Les assureurs de la capitale proposent différents produits d'assurance pour l'immobilier ou les automobiles qui pourraient être endommagés en raison des opérations militaires.
« Il est important de comprendre que l'assureur ne prend pas sur lui un risque illimité. C'est pourquoi même à Kyiv, on peut établir des restrictions territoriales, temporelles et financières, des limites de responsabilité, ainsi qu'une liste spécifique d'événements militaires reconnus comme sinistres », a déclaré Sergiy Lytvynenko, associé directeur d'AO Winner Partners.

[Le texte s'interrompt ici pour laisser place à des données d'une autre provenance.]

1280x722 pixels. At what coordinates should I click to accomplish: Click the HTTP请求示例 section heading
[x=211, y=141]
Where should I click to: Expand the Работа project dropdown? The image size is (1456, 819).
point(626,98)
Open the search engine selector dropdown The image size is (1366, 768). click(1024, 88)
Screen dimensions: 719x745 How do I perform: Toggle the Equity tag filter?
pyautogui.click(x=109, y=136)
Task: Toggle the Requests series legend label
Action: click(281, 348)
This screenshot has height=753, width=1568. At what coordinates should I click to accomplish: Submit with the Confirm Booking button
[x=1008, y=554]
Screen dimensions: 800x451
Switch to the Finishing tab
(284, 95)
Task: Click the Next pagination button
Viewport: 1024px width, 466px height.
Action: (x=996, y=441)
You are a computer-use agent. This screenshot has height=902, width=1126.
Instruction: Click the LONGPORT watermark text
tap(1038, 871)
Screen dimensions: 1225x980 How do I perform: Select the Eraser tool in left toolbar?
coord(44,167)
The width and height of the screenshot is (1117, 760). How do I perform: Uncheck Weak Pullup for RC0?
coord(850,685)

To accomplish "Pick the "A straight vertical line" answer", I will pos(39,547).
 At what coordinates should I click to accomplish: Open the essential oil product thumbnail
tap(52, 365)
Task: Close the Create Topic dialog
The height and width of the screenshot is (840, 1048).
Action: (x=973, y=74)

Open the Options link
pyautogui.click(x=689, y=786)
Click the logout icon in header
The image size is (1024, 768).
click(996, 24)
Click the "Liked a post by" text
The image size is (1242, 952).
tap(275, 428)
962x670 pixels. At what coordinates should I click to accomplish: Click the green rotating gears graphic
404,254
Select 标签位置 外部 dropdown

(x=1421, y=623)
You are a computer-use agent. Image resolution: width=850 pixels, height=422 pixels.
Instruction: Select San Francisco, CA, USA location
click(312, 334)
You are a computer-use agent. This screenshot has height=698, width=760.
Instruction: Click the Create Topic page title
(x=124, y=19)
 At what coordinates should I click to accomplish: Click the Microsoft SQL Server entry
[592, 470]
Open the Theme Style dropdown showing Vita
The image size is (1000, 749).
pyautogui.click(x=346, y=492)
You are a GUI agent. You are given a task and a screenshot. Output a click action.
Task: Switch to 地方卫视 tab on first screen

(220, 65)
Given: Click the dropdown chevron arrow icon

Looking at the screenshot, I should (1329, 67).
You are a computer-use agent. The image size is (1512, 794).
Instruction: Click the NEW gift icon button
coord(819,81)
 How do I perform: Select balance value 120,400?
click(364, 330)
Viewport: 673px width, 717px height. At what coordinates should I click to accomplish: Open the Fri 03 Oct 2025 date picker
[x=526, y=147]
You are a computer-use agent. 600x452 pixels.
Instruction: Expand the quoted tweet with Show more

La compagnie d'assurance Universalna a noté que l'assurance dans la capitale reste accessible, mais avec une sélection plus stricte.
« Suite à la dernière escalade des bombardements, les approches de souscription ont été considérablement révisées : la liste des quartiers disponibles pour l'assurance a été réduite et la couverture pour les grands objets industriels et d'entrepôts a été suspendue », a déclaré la compagnie.
Ils ont précisé qu'il ne s'agit pas de districts administratifs de Kyiv, mais de zones à risque accru : si le souscripteur considère qu'un appartement court un trop grand risque d'être frappé par un bombardement, le client peut se voir refuser l'assurance.
« Nous analysons constamment la fréquence et la nature des sinistres, la concentration des risques et les statistiques accumulées – et sur cette base, nous ajustons déjà nos produits et tarifs », a expliqué Mykola Matyka, directeur du département des ventes au détail de la compagnie d'assurance INGO.
Pavlo Stefanyts, vice-président du conseil d'administration pour le développement commercial d'Arsenal Strakhuyvannia, a ajouté que lors de la détermination du coût et des conditions de couverture, on évalue la proximité avec les infrastructures critiques et militaires ainsi que l'historique des impacts autour de l'objet.
Contexte
- La Russie frappe quotidiennement l'Ukraine, bombardant les infrastructures civiles et énergétiques, les quartiers résidentiels et les villes. Les occupants ont accumulé 6200 « Shaheds », a annoncé la Direction du renseignement.
- En juillet 2026, le nombre de civils tués en Ukraine à cause de la guerre a atteint son plus haut niveau depuis mai 2022, selon les données de la mission de surveillance de l'ONU pour les droits de l'homme.
Si la fréquence des frappes sur la capitale reste à son niveau actuel, le marché de l'assurance immobilière continuera de se réduire aux quartiers moins risqués, et les propriétaires d'objets près des infrastructures critiques resteront de plus en plus souvent sans couverture.